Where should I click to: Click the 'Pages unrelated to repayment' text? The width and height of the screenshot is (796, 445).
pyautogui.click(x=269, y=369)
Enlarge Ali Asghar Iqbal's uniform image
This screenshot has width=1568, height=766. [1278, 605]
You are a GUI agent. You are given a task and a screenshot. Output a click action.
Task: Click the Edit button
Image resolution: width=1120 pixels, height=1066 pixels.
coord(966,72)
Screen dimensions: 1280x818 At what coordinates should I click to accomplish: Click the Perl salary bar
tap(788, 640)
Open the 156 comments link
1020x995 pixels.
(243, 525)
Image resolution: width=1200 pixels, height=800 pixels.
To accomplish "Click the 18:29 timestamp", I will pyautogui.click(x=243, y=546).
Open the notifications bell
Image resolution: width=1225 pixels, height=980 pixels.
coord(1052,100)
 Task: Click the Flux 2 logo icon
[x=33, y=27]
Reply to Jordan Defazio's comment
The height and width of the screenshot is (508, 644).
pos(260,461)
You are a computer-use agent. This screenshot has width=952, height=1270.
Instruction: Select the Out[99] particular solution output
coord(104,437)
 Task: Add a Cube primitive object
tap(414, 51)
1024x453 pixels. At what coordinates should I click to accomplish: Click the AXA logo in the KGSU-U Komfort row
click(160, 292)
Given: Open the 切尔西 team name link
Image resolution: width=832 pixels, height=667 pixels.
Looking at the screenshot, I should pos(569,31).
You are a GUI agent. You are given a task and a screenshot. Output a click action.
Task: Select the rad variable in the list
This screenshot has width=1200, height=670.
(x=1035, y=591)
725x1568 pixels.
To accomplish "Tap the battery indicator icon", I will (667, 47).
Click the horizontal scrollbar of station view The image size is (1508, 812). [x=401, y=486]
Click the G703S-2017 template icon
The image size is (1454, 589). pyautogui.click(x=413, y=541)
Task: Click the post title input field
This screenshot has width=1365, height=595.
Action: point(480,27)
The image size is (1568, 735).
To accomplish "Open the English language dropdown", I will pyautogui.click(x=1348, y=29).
--
> Directions
List each line in the entries that contains the word "logo". Case counts.

> The reply
 Task: Click the Flux 2 logo icon
1024x453 pixels. At what coordinates should I click to accomplish: Click the AXA logo in the KGSU-U Komfort row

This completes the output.